As I sat there I wondered why people do thoughtless things? Why do some people see your kindness as a way to manipulate you into getting what they want? Somewhere I was taught that familiarity breeds contempt, and people take advantage of people they have contempt for. Is this true or just some platitude that has outlived it’s usefulness. Everyone says they value friendship, but there are just too many examples of people betraying friendships to serve their own ends. I’ve read recently about studies that indicate that many miscommunications occur because of incorrect reads on non-verbal communications. And all these thoughts cross my mind slowly, from different directions and then linger, heavy.

A few paces from the cabin I see the ocean, and for a moment I think that maybe I’m not lost after all.
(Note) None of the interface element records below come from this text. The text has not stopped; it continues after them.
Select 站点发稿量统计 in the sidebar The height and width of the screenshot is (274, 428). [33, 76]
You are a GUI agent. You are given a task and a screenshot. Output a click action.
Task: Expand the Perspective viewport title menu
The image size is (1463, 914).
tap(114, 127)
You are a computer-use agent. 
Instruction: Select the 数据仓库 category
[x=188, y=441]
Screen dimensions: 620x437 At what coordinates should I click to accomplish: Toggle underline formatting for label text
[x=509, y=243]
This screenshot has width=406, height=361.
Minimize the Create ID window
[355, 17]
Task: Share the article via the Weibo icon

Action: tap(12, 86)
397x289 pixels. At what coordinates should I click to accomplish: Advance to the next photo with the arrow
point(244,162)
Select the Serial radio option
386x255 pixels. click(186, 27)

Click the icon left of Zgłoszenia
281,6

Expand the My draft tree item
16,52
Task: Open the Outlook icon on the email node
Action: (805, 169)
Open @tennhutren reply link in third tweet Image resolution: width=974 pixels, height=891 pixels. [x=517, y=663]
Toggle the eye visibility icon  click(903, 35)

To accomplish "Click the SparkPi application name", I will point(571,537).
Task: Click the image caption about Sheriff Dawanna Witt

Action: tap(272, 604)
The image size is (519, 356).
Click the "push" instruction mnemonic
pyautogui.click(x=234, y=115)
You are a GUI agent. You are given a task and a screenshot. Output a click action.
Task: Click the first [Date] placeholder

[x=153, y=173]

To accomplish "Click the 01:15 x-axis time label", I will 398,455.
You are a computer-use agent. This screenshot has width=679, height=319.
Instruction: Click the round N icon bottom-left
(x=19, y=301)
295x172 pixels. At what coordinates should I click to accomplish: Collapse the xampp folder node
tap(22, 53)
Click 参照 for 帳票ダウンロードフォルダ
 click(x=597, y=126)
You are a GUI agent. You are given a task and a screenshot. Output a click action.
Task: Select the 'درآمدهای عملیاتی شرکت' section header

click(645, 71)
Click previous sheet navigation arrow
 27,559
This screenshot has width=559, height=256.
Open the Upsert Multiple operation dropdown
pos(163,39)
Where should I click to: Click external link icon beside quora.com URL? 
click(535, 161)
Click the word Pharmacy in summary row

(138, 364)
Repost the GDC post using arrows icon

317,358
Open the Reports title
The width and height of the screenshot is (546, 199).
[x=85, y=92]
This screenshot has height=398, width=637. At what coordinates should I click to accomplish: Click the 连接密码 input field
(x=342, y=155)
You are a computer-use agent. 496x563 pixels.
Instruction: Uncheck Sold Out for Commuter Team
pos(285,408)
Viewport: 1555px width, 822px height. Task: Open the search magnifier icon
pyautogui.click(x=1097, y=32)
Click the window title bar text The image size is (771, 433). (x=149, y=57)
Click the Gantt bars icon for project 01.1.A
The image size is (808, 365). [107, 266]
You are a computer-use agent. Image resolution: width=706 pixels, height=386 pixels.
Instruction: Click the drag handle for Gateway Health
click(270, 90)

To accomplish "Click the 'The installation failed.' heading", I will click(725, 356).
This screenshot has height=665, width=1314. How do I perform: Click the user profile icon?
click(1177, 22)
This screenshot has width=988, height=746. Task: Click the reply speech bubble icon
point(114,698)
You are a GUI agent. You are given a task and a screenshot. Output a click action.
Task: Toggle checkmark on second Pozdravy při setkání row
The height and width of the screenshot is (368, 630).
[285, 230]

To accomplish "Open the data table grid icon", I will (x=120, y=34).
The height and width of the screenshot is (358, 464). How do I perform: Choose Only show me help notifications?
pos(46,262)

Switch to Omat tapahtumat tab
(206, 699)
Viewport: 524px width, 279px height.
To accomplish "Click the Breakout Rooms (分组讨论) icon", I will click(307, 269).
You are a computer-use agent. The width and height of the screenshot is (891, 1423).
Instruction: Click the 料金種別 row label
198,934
My human, the former decisive manager pulls on my strings. She will pressure me to do things that aren’t who I want to be. She is quick too, and this is the very thing that made her reject the corporate life. And yet, she still pressures me. She can move in on me so quickly, I can’t really stop her when she’s made up her mind. Then geez, she’s created a situation that I either must repair or just live with.

I’m tempted to go deeper and deeper into the forest, and just live here as long as I can.

I know a woman, a nice woman who is in love with a guy. She’s known this guy for over two years and she has told me she’s in love with him and he’s in love with her. And yet, again and again she comes to me with her distress. She doesn’t care what I’m doing, she just comes to me and rants about how she’s had it with him. The words vary, but the idea is the same, he did something inconsiderate or he went somewhere without telling her or … well, it goes on. And then there’s a showdown planned when he returns in the next day. And then there’s the show down and everything is glorious until a week or ten days later, and it all repeats again. So many heavy thoughts. And there are so many of us here in Second Life with real life health problems or financial problems. And so many of us are lonely. I can’t even count the number. I head east for awhile.

As I climb up a bluff overlooking the ocean, I see civilization.  I can turn back and head west or I can return to all the “gnawing anxieties and screaming memes.”

Like the poem, I will always keep my promises. But I’m not the same kind of person I was two weeks ago. I’ve come to recognize that I don’t know people as well as I believed I did. I realize now, I must leave all those heavy thoughts right here in this forest and move on.

The woods are lovely, dark, and deep,
But I have promises to keep,
And miles to go before I sleep,
And miles to go before I sleep. — Robert Frost, US poet (1874 – 1963)

About Yordie

I'm a blogger and photographer on WordPress. I'm active on Twitter. I'm a U.S. Air Force veteran. I'm a gamer in Fallout series, Skyrim, and other games, including an avatar in Second Life. I wrote the sci-fi novel, The Temporal Expeditions.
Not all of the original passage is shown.